Enumerate all full (labeled) binary tree


I'm searching a practical algorithm for enumerating all full labeled binary tree.

A full binary tree is a tree where all internal nodes has a degree 3, the leaves has degree 1 and the root has a degree 2.

A labeled tree is a tree where all leaves has a unique label.

Example:

    *
    |\
    | \
    *  *
   /|  |\
  / |  | \
 T  C  D  F

Solution

  • From comments, it is clear that the question is to enumerate rooted unordered labelled full binary trees. As explained in this paper, the number of such trees with n labels is (2n-3)!! where !! is the double factorial function.

    The following python program is based on the recursive proof in the referenced paper; I think the code is straight-forward enough that it will pass as an explanation of the algorithm:

    # A very simple representation for Nodes. Leaves are anything which is not a Node.
    class Node(object):
      def __init__(self, left, right):
        self.left = left
        self.right = right
    
      def __repr__(self):
        return '(%s %s)' % (self.left, self.right)
    
    # Given a tree and a label, yields every possible augmentation of the tree by
    # adding a new node with the label as a child "above" some existing Node or Leaf.
    def add_leaf(tree, label):
      yield Node(label, tree)
      if isinstance(tree, Node):
        for left in add_leaf(tree.left, label):
          yield Node(left, tree.right)
        for right in add_leaf(tree.right, label):
          yield Node(tree.left, right)
    
    # Given a list of labels, yield each rooted, unordered full binary tree with
    # the specified labels.
    def enum_unordered(labels):
      if len(labels) == 1:
        yield labels[0]
      else:
        for tree in enum_unordered(labels[1:]):
          for new_tree in add_leaf(tree, labels[0]):
            yield new_tree
    

    For n == 4, there are (2*4 - 3)!! == 5!! == 1 * 3 * 5 == 15 trees:

    >>> for tree in enum_unordered(("a","b","c","d")): print tree
    ... 
    (a (b (c d)))
    ((a b) (c d))
    (b (a (c d)))
    (b ((a c) d))
    (b (c (a d)))
    (a ((b c) d))
    ((a (b c)) d)
    (((a b) c) d)
    ((b (a c)) d)
    ((b c) (a d))
    (a (c (b d)))
    ((a c) (b d))
    (c (a (b d)))
    (c ((a b) d))
    (c (b (a d)))
    

    Another possible interpretation of the question was that it sought an enumeration of rooted ordered full binary trees with a specified list of labels. The number of such trees with n leaves is given by Cn-1, from the Catalan number sequence.
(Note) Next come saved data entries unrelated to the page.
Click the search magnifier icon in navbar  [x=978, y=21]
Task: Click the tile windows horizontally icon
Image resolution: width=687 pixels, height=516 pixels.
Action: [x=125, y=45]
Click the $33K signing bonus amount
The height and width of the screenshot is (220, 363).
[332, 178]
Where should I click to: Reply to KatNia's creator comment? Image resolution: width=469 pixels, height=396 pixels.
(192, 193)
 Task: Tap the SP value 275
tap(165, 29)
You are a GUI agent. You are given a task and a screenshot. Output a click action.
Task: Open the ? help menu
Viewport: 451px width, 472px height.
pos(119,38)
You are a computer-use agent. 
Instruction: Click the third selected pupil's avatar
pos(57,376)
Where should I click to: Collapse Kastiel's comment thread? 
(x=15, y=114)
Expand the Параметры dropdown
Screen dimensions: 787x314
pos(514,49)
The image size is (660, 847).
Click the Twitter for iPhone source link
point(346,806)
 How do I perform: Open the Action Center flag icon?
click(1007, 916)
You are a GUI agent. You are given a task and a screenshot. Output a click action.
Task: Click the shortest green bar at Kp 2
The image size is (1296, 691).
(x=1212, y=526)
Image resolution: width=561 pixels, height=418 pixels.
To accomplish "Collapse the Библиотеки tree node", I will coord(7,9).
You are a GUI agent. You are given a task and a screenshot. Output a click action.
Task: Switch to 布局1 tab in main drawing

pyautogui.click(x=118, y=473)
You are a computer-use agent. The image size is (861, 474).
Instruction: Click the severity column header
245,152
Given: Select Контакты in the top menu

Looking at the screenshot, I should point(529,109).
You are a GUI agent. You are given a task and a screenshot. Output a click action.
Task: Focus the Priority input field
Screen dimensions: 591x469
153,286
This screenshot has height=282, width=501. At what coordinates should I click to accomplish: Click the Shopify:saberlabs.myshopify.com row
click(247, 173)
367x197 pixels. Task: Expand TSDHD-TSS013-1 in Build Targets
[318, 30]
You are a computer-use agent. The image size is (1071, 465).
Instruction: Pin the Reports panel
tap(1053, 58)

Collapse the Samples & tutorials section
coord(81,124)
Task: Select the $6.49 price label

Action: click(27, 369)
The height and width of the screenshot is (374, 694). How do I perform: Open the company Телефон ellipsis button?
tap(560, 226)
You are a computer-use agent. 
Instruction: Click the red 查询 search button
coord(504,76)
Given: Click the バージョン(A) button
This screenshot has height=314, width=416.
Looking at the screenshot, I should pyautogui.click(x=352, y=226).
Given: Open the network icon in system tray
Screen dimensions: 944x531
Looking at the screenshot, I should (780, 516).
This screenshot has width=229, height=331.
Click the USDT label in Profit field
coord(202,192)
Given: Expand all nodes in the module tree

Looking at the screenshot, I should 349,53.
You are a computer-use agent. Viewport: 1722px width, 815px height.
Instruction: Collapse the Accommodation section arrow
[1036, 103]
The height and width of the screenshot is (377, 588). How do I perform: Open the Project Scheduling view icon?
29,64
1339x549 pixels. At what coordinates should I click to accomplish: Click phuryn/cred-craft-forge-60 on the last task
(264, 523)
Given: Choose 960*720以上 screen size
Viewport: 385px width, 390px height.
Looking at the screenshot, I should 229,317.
    def enum_ordered(labels):
      if len(labels) == 1:
        yield labels[0]
      else:
        for i in range(1, len(labels)):
          for left in enum_ordered(labels[:i]):
            for right in enum_ordered(labels[i:]):
              yield Node(left, right)
    

    For 5 labels, we have C5-1 == 14:

    >>> for tree in enum_ordered(("a","b","c","d", "e")): print tree
    ... 
    (a (b (c (d e))))
    (a (b ((c d) e)))
    (a ((b c) (d e)))
    (a ((b (c d)) e))
    (a (((b c) d) e))
    ((a b) (c (d e)))
    ((a b) ((c d) e))
    ((a (b c)) (d e))
    (((a b) c) (d e))
    ((a (b (c d))) e)
    ((a ((b c) d)) e)
    (((a b) (c d)) e)
    (((a (b c)) d) e)
    ((((a b) c) d) e)